++++ Provided records

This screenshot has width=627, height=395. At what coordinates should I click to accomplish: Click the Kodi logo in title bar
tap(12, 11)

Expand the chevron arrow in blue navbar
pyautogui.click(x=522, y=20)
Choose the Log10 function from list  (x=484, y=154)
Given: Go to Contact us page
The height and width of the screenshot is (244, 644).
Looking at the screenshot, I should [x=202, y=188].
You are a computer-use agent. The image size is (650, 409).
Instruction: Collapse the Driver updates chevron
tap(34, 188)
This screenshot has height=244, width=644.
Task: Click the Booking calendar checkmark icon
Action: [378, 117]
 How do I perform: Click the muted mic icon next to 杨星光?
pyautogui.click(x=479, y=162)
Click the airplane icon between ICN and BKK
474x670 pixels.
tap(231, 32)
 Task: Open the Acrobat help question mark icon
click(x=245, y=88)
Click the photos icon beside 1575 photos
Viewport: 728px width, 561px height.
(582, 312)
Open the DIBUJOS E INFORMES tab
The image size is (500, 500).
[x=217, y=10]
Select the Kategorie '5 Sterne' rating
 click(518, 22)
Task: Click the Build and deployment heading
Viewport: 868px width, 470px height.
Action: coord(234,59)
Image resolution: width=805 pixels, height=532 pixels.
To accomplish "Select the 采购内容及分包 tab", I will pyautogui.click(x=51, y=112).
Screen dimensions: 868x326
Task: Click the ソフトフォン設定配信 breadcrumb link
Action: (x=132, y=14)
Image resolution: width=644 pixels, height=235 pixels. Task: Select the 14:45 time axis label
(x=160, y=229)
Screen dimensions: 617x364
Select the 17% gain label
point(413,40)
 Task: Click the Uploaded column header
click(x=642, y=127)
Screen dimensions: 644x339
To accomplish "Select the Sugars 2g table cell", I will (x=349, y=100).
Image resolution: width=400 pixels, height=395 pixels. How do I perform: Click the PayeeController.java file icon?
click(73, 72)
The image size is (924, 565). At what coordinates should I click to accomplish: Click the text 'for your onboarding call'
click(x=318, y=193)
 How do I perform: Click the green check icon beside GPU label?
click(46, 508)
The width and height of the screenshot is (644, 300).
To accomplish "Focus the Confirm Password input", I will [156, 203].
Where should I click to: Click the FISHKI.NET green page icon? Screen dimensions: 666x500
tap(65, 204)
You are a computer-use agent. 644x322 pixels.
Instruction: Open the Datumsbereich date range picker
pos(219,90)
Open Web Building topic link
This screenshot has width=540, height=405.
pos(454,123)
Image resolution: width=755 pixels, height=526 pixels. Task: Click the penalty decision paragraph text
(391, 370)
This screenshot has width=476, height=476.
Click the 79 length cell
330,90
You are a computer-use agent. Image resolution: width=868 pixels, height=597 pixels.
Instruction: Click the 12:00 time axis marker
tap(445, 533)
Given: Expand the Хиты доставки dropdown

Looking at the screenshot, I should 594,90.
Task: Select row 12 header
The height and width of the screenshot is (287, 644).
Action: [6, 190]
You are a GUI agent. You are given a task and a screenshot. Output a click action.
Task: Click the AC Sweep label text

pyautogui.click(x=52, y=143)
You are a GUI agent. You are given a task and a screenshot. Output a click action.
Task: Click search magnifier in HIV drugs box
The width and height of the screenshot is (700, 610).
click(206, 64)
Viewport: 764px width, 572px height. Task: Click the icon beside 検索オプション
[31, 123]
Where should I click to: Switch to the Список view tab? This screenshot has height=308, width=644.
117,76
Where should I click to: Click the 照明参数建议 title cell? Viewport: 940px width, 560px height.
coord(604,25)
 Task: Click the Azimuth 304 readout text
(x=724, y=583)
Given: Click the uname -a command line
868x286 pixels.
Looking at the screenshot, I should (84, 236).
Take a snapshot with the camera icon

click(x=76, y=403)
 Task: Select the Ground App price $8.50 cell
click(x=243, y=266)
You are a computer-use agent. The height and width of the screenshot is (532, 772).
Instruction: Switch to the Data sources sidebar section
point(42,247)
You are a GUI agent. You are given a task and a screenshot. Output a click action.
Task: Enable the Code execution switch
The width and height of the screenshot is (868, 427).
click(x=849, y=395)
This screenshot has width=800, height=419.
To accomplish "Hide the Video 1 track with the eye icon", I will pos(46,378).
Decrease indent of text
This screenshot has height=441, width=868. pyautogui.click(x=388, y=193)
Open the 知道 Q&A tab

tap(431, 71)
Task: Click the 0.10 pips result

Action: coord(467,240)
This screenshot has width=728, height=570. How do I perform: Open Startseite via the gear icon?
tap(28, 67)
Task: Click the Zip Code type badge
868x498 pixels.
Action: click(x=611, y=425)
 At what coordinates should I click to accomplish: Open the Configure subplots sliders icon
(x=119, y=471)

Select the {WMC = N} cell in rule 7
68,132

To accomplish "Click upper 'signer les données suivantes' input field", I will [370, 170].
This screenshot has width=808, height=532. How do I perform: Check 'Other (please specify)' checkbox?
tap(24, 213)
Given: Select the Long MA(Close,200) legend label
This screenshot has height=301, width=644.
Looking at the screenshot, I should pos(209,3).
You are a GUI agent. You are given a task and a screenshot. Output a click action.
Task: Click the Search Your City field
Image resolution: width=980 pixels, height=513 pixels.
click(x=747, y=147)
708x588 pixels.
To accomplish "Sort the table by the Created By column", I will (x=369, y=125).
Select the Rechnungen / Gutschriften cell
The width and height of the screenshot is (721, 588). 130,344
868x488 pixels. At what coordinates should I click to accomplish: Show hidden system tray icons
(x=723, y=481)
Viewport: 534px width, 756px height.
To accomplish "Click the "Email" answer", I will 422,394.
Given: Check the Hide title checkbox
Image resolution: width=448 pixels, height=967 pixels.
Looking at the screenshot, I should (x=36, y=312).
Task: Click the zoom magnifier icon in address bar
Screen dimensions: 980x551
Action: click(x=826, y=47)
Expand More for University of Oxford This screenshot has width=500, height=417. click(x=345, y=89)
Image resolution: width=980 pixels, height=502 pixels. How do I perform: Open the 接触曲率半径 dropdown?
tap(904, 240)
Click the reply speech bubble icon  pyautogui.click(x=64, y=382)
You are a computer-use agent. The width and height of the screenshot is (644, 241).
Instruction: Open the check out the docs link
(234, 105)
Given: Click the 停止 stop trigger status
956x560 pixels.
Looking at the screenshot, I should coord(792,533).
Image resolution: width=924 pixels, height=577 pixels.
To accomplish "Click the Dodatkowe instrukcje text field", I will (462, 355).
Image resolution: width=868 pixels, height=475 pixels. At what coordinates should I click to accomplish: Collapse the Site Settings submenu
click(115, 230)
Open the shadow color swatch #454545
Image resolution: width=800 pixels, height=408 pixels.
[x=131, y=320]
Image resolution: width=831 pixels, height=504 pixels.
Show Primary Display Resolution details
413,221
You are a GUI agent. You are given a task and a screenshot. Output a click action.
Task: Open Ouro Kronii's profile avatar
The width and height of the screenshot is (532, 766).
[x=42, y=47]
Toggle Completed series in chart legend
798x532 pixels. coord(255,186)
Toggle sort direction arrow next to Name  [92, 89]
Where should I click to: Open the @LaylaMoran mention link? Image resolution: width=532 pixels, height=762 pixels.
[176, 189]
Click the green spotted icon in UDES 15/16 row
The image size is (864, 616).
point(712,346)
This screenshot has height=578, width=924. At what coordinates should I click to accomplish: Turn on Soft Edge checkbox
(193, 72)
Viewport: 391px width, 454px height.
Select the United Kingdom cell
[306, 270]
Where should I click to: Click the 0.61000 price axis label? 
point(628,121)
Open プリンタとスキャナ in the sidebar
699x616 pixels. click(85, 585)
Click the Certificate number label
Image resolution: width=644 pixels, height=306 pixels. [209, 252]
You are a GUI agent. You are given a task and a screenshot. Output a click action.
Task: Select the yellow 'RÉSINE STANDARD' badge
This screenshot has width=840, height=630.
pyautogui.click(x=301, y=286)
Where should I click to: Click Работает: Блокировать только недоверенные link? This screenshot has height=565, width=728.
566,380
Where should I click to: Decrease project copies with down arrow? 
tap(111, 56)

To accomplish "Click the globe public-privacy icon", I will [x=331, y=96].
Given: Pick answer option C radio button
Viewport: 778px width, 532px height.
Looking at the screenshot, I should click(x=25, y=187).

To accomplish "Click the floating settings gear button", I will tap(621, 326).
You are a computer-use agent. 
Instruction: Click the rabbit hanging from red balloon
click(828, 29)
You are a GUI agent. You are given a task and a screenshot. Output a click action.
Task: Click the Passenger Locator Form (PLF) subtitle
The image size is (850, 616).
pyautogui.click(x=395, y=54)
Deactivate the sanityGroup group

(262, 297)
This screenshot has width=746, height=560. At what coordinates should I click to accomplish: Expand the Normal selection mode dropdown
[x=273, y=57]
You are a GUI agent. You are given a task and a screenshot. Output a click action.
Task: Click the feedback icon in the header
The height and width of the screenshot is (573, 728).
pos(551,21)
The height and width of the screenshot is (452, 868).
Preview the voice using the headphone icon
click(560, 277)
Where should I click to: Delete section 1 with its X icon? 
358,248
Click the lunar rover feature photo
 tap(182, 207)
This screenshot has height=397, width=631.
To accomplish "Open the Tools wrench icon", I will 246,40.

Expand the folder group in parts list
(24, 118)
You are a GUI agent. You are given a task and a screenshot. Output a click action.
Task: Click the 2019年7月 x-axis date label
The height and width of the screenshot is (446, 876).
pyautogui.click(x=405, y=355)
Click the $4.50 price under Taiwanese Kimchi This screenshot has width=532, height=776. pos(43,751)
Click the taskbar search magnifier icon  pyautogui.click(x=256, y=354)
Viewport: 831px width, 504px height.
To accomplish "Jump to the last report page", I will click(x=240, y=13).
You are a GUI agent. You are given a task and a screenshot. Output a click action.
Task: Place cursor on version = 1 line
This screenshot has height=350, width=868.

++++++++

→ **Problem**
The string "input": state how many lines above contain it, giving nothing but the number.

→ **Answer to the exercise**
2